Minister Manickchand noted that in other professions there is always a closely knit body, always seeking to develop, to improve the profession and that, that body is regulated by rules and procedures.
This is not the case, however, for the teaching profession, even though the profession has perhaps the largest number of members, Minister Manickchand pointed out.
“We cannot have an association, a profession, something we have pride in, without having rules, standards, procedures, because if we do, every time we break what should have been a rule or breach a standard or we fail to meet that standard, every time, one person does that, all of us are dragged down by it,” the Minister said.
“…this move to make standards and rules that guide us should not be seen as something limiting, in fact, this should be, for me, if I were you, I would see this as the most freeing, liberating thing we can do because then we will all have standards to which we should aim, we all have rules by which we could work, we all have guidelines about what we must be,” she said.
She noted that there are teachers who have no respect for authority and those who do not teach, and these are the ones who need the guidance and standards.

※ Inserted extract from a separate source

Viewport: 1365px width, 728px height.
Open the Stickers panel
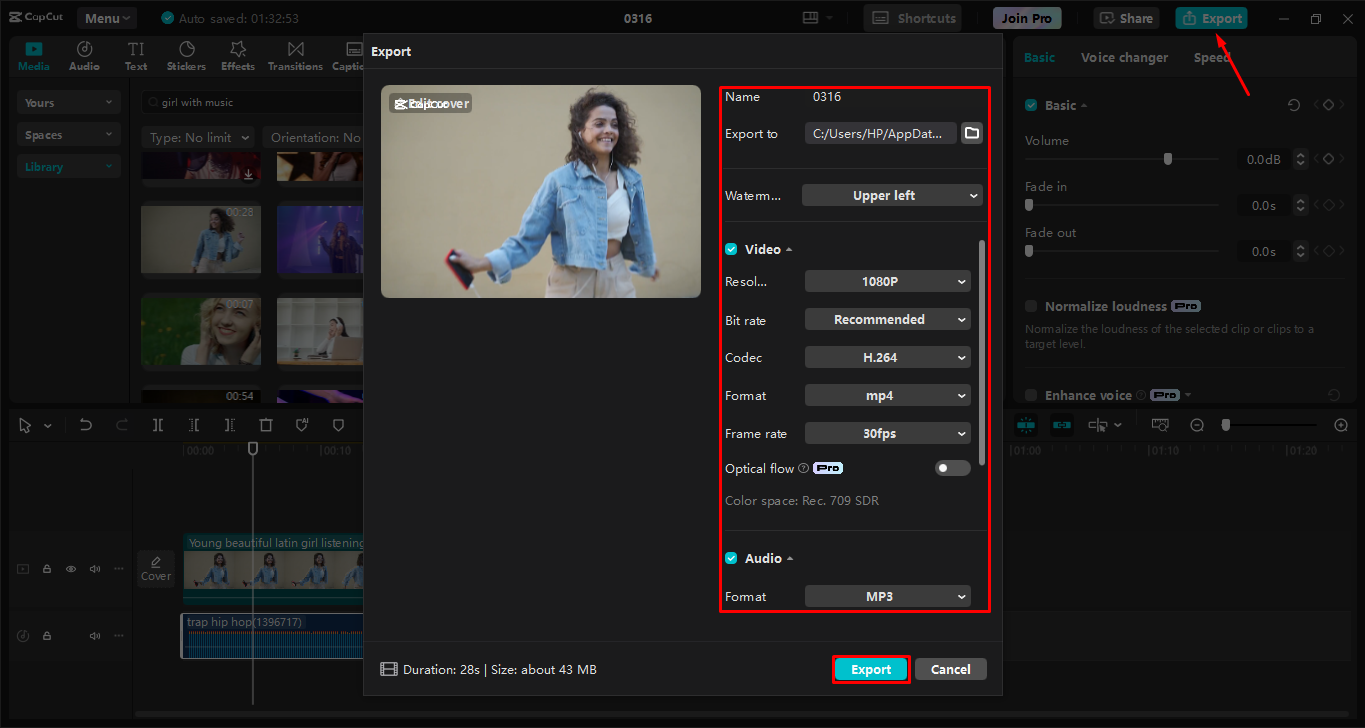click(186, 55)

The Minister called on all concerned to get involved and move the process. “If we resist this, if we delay it, then we are really robbing the people on whose behalf we are claiming to delay this, because we will not be demanding of them their very best,” she noted.
To give effect to this clichÉ that teachers are the backbone of the system and that teachers would determine what Guyana looks like now and 10 years from now, she said, “we must get on with the business of standardising and professionalising and making rules for this profession as a whole,” she said.
Any delay will be detrimental and further stagnate the education sector, the Minister said, “and so in doing this, the union must get buy-in from its members, and all stakeholders must agree on going forward…in getting the buy-in, we must not delay the end result too much more.”
Presenters at the seminar included Head of the Programme Management, Human Resource Development, CARICOM, Dr. Morella Joseph who spoke about the ‘Conceptual framework of professional standards in the education system’.
Head of Graduate Studies, University of Guyana, Dr. Leyland Thompson addressed the “Academic justification for professional standards’ and President, Guyana Teachers’ Union Colin Bynoe, ‘The relevance of professional standards to Guyana’s education system.’